If there’s one thing that Zoom has taught me over the past year, it’s that cybersecurity will only ever be more important from here on out.
In an email sent recently from Drexel’s Office of the President, John Fry made us aware of two Zoom-bombing incidents that occurred last week. For those who aren’t familiar with the recently minted term, “Zoom-bombing” refers to the action of joining a meeting without the host’s permission, and in this case it was used to spread “racial slurs and symbols of hate.”
A webpage, linked in the same email, lists a number of strategies that can be used to prevent or mitigate these events. I recommend anyone who hasn’t seen this list read it for themselves on Drexel’s IT website under the heading “Zoombombing.”
Cybersecurity is something that IT people have been dealing with for decades now, but there’s a major difference between wiping a hard drive because someone got in contact with a Nigerian prince and preventing hate crimes on minimum-security meetings—that is to say, protecting the school gets a lot more complicated when the school exists on the university population’s 30,000-ish personal computers.
This event demonstrates a struggle of the modern age: How do you get your employees to follow proper security protocol when 1) they’re hosting at least three meetings per person per workday and 2) that protocol is boring.
With all due respect to the professors of Drexel University, the only reliable way to prevent unauthorized access is to make unauthorized access quite literally impossible.
People can only get into properly set-up Zoom meetings if they obtain the meeting info, the password and the host lets them in. If the host forgot to set their meeting up correctly, they might just need the meeting info. Zoom is, at its core, not designed with security in mind, just convenience.
Do you want your meetings to be secure under every circumstance? Use a different program, one without the option to have less security.
Surprisingly, Drexel already has a solution to this. Unsurprisingly, they’ve chosen not to use this solution.
BlackBoard Learn—Drexel’s online class system that’s been in use for multiple years now—already has a secure, integrated meeting system that is only accessible to students officially enrolled in that class, called BlackBoard Collaborate. There is no way to access a Collaborate session without either teaching, assisting or being enrolled in that respective class.
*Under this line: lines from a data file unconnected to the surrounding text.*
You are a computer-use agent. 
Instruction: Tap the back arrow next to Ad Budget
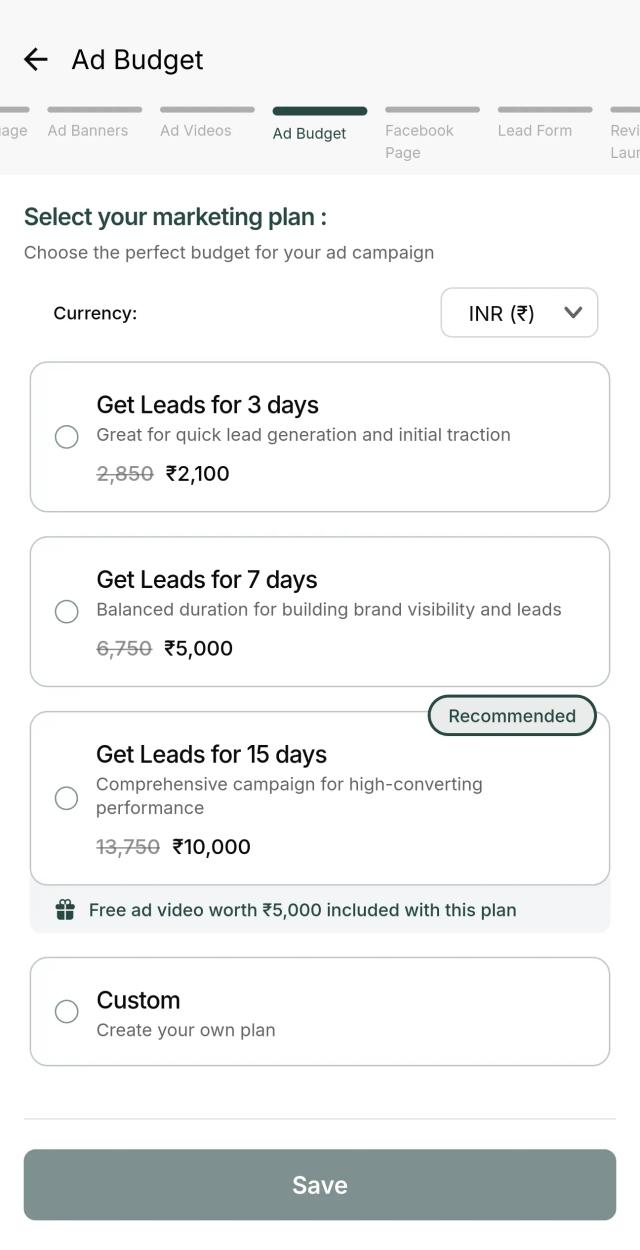[35, 59]
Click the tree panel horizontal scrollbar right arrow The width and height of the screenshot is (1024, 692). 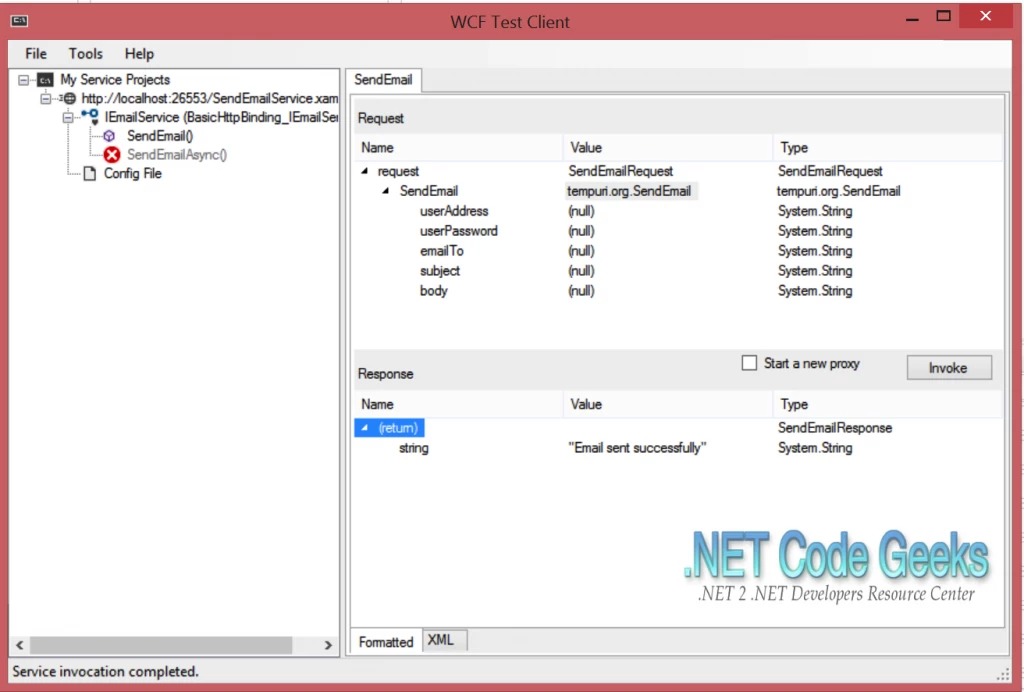(x=327, y=645)
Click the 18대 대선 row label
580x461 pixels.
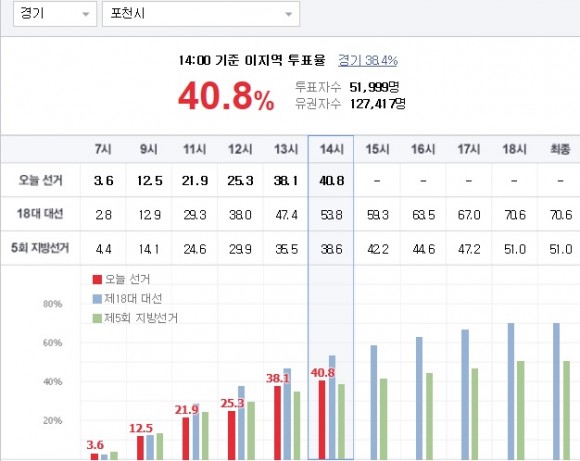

The drawbacks of Collaborate are that guests, both attendees and speakers, are unable to join, and that sometimes the features of the program take a bit longer to load than they would on Zoom.
I’ve never had a major issue with Collaborate, and I’ve only ever had one guest attendee and one guest speaker in any class session in the 20 online classes I’ve taken.
So why doesn’t Drexel make Collaborate mandatory, and eliminate any threat of Zoom-bombing altogether? Why do they instead send out lists of rules that my professors still disregard completely?
Of course, why does Drexel do anything?